À l'heure où ces lignes sont écrites, nous sommes à cinq mois de ces deux élections, dont l'une pourrait s'avérer politiquement capitale, aussi peu de temps avant l'échéance présidentielle de 2022. À tel point que plusieurs ministres ont, soit de leur propre chef, soit sous les instructions d'Emmanuel Macron lui-même, exprimé de l'intérêt pour les régionales.

Par conséquent, que se passerait-il si, au vu de l'impossibilité pour les candidats de faire campagne, au vu de la probable aggravation de la crise sanitaire, le scénario des municipales devait se reproduire?

"Cinq mois, c'est long. Il sera toujours temps, s'il devait y avoir un problème lié au Covid-19, de reporter les élections comme ce fut le cas en mars", nous explique l'entourage du ministre de l'Intérieur.

Si le gouvernement prenait à nouveau la décision de reporter le scrutin pour des raisons sanitaires moins de six semaines avant son déroulement, rien ne l'empêcherait de solliciter les parlementaires pour valider l'initiative.

Inquiétudes

Cette temporalité n'empêche pas certains élus de se montrer inquiets, à l'instar des sept présidents de conseil départemental qui demandent d'ores et déjà le report de leur élection. Quatre d'entre eux viennent du Grand-Est, l'une des régions les plus touchées par le coronavirus au printemps. "Chacun a en mémoire le déroulement chaotique des élections municipales", peut-on lire.

"À l’évidence, le scénario risque de se répéter, s’agissant des élections départementales de mars prochain, rendant impossible la tenue d’un débat démocratique digne de notre république (échange sur le terrain, réunions publiques), sans même parler de la tenue des bureaux de vote proprement dits", poursuit le texte.

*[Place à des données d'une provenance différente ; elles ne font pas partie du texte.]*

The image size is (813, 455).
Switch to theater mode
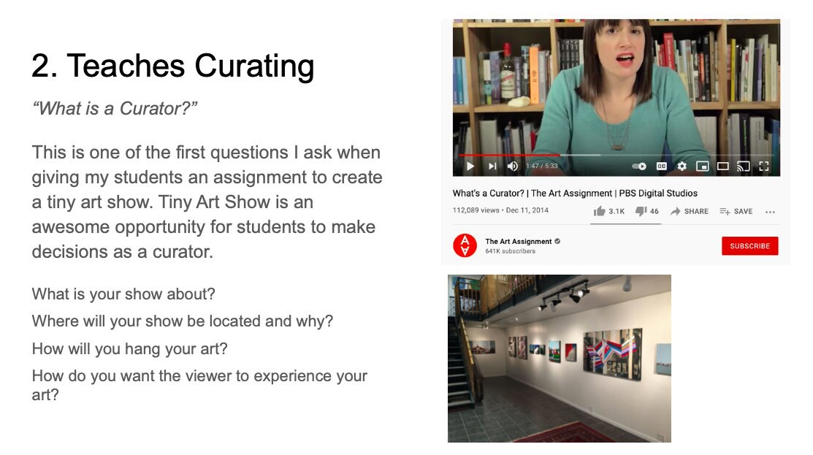click(722, 167)
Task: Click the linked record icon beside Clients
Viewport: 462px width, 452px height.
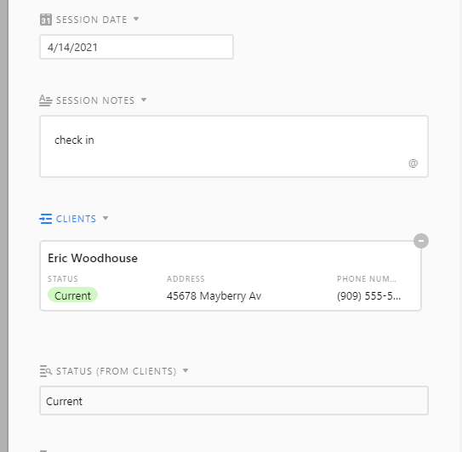Action: pyautogui.click(x=46, y=219)
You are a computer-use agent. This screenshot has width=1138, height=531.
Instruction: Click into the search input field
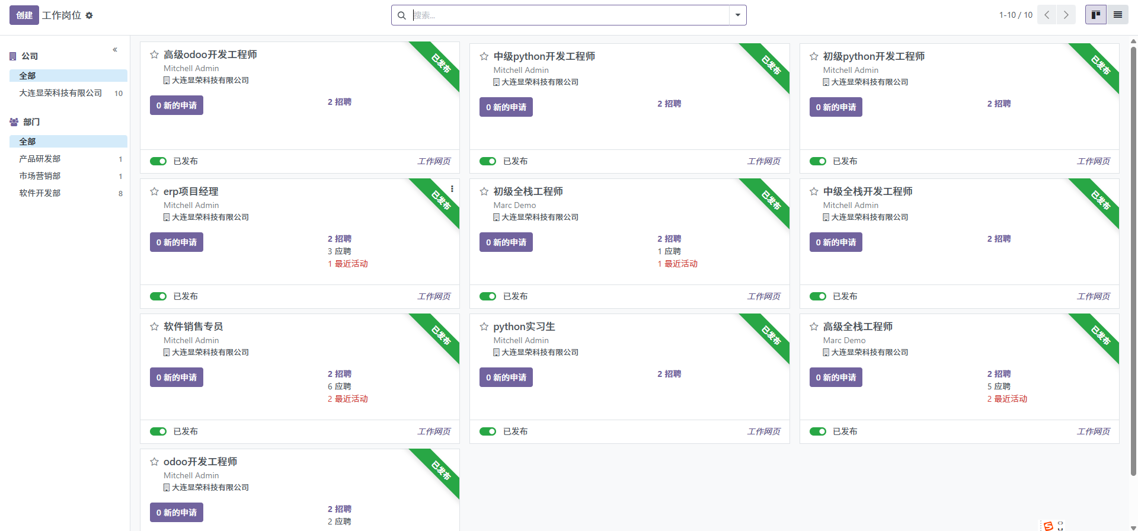click(x=569, y=15)
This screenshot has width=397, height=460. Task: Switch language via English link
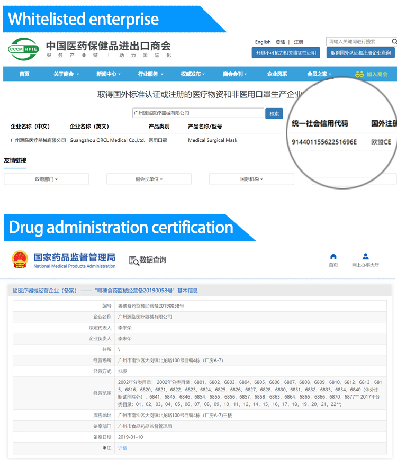tap(263, 42)
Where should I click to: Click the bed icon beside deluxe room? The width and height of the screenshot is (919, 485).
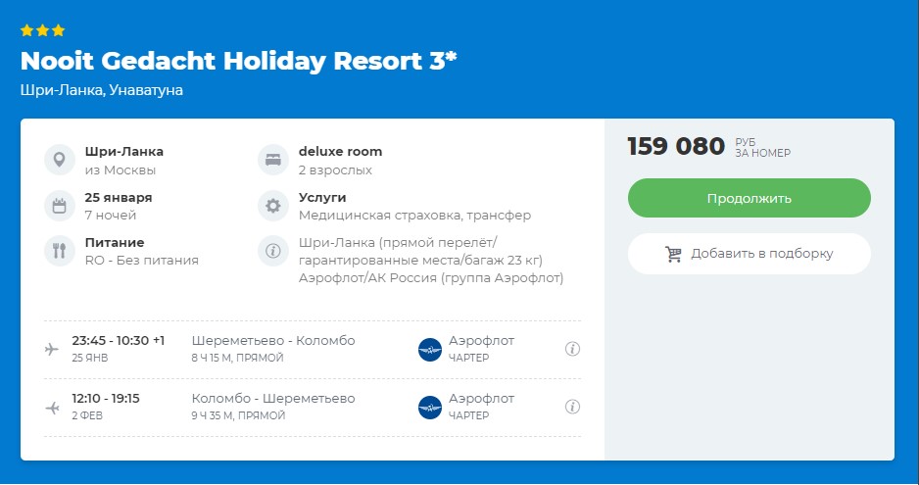click(273, 160)
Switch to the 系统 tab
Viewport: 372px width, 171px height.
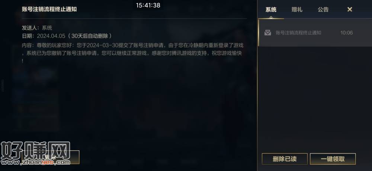point(271,10)
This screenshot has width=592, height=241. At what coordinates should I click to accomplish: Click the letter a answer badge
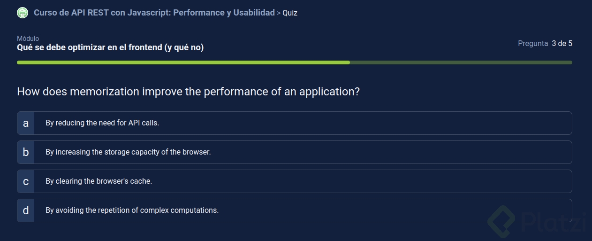coord(26,123)
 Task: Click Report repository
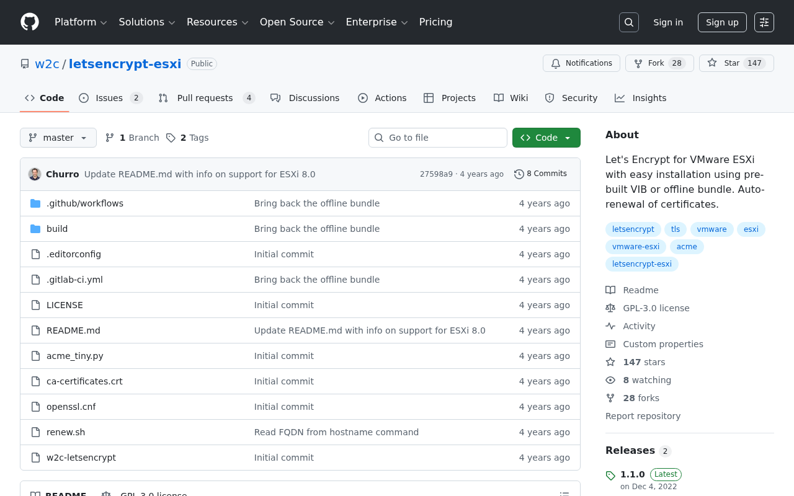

Cette tenue des bureaux de vote sera en effet différente de celle en vigueur lors des municipales, en raison de la concomitance cette fois-ci de deux élections. "La plupart des salles ne permettent pas de garantir à la fois la tenue des deux élections et un niveau satisfaisant de sécurité sanitaire", estiment ces sept grands élus. Côté Beauvau, on nous l'assure malgré la réponse lapidaire de Gérald Darmanin ce mardi, le report n'a pas été - pour l'heure - un sujet de discussion.